Workers raised the roof on Wednesday morning, a little more than seven months after a snowstorm dumped more than 17 inches on the Twin Cities, caused several panels to collapse and forced the Minnesota Vikings to relocate two home games.
"We appreciate the efforts of the (Metropolitan Sports Facilities Commission) and the local unionized workforce who spent countless hours replacing the Metrodome roof since its collapse last December," Vikings president Mark Wilf said in a statement.
"(Wednesday)'s roof inflation means the project is ahead of schedule and ensures that Mall of America Field will be the Vikings home during the 2011 season. We are excited about getting our home field advantage back and playing in front of Vikings fans this year."
Crews from Birdair, Inc., began working to replace the roof in mid-March. The target for having the building operational was early August, with the Vikings' first scheduled home preseason game on Aug. 26.
The new roof includes criss-crossing rows of hanging panels designed to improve the building's acoustics, according to Jeff Anderson, the Vikings' assistant director of public affairs.

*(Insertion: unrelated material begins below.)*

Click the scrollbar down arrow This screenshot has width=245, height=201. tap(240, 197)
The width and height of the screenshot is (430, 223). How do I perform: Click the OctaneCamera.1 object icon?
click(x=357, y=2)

Bill Lester, executive director of the MSFC, which operates the Metrodome, told reporters at a media conference shortly after inflation the roof cost $18 million and the final bill will be $22.7 million.
An evaluation of the stadium's artificial turf was expected to take place later Wednesday. If it has to be replaced, the MSFC would have to put out bids and installation would begin on Aug. 1.
The Vikings have used the roof collapse as evidence they need a new stadium, which they continue to pursue, although their push in the Legislature has slowed since the state government shut down on July 1.
"We're happy this is behind us and we have a place to play," Lester Bagley, the Vikings' vice president of public affairs and stadium development, told reporters. "We're still working on a long-term solution. That doesn't change."